Jean-Pierre ANDREVON
UN DIABLE D’OPUS HORRIBLEMENT HALETANT
Premier roman de Keith Rosson à être édité en France, Fièvre Noire nous emporte dans une vague de violence extrême évoquant l’atmosphère d’apocalypse de The Walking Dead mâtinée d’un petit côté Tarantinesque dans ses séquences d’ouverture. A l’entame du récit, un tandem de gouapes appointées par un caïd de Philadelphie s’apprête à encaisser une dette pour le compte de ce dernier, contractée par un drogué chez lequel les deux compères découvrent une étrange main coupée aux pouvoirs dévastateurs, sorte de McGuffin aux allures de boite de Pandore qui nous embarque alors dans une suite de mésaventures alliant le picaresque au franchement gore.
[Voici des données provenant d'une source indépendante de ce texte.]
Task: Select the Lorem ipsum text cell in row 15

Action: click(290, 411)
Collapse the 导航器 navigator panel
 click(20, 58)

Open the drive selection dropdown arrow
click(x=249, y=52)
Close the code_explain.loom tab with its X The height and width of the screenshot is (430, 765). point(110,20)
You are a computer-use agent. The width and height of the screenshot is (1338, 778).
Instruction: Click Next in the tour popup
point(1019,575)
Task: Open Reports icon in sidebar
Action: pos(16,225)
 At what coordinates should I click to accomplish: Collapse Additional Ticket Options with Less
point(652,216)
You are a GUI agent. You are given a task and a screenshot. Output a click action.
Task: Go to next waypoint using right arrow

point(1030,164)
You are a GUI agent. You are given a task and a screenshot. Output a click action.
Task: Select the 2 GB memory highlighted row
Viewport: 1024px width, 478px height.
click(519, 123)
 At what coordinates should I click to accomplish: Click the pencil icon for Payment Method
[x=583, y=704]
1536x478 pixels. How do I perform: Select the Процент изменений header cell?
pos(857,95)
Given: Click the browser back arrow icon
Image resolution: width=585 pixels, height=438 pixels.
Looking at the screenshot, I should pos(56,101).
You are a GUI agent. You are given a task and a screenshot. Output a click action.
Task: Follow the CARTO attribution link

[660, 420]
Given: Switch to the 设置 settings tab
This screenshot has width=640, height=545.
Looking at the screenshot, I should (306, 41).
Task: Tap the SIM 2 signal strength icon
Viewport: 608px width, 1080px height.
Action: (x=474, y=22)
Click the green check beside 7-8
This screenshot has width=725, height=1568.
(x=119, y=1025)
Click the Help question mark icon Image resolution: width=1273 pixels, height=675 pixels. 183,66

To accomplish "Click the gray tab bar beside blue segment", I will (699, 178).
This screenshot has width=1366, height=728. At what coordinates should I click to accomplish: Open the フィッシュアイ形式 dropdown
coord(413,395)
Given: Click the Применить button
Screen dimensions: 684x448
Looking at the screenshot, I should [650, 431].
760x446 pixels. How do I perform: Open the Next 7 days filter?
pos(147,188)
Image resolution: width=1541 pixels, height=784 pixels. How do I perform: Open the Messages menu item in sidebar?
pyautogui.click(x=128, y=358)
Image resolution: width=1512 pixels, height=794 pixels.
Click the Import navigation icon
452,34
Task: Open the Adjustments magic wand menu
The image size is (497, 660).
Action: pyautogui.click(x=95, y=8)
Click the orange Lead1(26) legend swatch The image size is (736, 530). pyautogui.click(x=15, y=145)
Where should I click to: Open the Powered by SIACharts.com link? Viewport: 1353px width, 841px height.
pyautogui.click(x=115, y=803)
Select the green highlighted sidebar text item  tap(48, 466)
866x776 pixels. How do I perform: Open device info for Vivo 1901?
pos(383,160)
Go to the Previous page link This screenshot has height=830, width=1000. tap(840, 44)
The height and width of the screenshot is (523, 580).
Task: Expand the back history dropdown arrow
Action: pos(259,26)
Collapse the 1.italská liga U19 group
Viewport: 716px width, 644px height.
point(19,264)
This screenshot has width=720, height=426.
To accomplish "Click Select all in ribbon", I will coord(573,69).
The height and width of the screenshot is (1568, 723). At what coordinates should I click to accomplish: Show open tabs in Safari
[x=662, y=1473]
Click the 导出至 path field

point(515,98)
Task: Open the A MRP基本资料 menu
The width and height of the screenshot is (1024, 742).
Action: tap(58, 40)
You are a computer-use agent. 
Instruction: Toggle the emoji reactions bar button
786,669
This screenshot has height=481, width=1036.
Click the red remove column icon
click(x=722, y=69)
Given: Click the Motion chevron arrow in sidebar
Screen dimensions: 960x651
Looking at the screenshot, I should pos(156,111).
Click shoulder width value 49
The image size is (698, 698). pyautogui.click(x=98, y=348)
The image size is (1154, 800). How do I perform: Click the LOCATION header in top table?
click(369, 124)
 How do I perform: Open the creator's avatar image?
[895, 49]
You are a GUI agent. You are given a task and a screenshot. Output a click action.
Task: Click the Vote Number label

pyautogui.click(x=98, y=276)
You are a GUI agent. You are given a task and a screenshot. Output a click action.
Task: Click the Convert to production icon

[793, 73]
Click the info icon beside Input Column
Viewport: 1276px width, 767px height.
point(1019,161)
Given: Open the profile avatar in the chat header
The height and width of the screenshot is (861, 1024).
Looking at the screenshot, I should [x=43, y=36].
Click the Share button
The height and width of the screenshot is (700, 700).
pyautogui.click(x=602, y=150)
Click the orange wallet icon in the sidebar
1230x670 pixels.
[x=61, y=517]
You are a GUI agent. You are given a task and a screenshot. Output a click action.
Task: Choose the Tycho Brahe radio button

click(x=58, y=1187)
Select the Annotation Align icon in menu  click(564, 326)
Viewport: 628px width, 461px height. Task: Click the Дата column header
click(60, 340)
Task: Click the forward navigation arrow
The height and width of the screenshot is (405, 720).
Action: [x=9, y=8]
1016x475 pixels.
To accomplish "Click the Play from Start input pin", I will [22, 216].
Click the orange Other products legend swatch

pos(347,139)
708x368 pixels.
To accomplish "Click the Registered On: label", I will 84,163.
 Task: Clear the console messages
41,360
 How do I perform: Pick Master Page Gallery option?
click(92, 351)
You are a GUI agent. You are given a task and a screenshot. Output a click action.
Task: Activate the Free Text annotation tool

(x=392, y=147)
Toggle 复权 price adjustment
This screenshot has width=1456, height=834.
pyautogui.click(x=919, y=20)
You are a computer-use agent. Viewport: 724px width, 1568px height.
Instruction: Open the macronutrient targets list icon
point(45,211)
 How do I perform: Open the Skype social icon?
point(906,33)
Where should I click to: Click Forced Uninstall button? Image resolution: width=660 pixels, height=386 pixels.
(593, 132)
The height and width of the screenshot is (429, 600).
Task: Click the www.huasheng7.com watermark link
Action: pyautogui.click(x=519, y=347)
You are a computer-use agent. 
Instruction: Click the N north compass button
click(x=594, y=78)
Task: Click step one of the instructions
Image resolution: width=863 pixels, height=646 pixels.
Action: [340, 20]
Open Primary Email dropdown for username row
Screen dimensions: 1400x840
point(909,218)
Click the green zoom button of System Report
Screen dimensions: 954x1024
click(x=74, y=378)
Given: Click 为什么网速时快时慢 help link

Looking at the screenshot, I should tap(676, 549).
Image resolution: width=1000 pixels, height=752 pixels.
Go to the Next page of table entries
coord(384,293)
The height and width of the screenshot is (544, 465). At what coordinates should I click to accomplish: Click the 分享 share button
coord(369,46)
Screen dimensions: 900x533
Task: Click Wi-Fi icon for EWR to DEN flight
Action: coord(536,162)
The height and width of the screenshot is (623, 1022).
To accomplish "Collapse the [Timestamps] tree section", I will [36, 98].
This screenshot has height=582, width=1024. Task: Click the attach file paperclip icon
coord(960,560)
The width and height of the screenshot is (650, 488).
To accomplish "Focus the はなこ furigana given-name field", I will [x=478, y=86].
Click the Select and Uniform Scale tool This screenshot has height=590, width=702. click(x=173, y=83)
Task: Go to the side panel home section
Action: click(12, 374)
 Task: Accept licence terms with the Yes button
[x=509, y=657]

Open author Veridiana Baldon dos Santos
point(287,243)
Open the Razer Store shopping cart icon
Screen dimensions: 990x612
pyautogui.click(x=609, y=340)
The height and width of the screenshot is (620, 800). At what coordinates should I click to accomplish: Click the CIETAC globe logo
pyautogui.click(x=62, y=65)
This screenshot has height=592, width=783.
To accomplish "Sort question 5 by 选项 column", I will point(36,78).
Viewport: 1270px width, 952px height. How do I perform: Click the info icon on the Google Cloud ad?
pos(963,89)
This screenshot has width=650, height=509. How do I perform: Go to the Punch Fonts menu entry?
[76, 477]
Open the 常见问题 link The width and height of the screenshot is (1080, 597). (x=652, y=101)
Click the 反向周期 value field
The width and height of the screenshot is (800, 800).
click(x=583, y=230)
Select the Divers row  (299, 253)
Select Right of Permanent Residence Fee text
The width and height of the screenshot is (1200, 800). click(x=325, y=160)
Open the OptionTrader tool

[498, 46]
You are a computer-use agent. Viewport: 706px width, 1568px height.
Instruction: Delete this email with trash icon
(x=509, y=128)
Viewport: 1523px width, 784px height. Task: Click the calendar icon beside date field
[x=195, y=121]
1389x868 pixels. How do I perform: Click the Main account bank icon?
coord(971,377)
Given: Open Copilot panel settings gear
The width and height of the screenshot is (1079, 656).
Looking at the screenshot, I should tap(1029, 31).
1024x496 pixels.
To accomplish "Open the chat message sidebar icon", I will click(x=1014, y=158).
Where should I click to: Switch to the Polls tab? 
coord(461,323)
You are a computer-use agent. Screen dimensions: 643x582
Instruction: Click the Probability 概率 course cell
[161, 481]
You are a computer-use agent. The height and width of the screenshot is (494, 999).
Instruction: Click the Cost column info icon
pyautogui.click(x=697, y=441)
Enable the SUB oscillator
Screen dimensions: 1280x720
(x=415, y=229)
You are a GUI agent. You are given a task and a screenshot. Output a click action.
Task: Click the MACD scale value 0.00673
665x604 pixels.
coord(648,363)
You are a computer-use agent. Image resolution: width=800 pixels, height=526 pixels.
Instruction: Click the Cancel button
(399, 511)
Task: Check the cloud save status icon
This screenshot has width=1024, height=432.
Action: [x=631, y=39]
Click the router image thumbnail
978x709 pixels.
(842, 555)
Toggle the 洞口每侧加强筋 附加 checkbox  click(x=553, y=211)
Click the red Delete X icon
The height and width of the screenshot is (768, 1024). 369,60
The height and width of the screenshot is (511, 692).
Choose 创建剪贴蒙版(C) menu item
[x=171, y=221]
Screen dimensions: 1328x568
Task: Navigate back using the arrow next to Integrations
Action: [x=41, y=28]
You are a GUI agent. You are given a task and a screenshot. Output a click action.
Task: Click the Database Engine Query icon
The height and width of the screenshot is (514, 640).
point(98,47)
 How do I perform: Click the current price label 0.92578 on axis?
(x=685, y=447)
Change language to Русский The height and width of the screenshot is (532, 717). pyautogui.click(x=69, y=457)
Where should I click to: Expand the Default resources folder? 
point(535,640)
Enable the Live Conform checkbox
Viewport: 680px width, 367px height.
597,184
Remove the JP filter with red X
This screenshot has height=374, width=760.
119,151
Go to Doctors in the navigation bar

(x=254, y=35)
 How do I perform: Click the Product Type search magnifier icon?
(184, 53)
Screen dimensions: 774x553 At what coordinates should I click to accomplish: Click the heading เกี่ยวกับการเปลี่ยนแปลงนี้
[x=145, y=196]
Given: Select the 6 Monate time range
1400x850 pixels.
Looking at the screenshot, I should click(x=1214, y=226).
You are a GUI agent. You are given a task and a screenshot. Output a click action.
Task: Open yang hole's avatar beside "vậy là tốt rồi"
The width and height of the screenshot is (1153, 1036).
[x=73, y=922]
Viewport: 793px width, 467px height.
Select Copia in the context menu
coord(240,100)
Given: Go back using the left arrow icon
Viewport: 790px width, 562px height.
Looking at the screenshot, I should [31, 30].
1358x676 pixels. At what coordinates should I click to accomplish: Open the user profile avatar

Car cette main diabolique incite celui qui la détient à verser dans une violence extrême, s’autodétruisant au passage avant qu’elle n’aille hanter un autre individu, dans une ronde infernale synonyme à brève échéance de chaos total. Se greffent au récit toute une galerie de personnages interlopes dont les membres d’une agence gouvernementale très spéciale qui, dans l’ombre, tente de remettre de l’ordre dans le pataquès ambiant, ainsi qu’une ancienne chanteuse de rock agoraphobe et son fils dont la spécialité consiste à mettre la main sur des objets insolites tels que ce fameux artefact. Non sans humour, Keith Rosson recycle des thématiques chères à notre genre de prédilection avec un mordant qui ne se dément pas, jusqu’à une conclusion en forme de fin ouverte laissant suggérer que tout n’a peut-être pas été dit (Sonatine).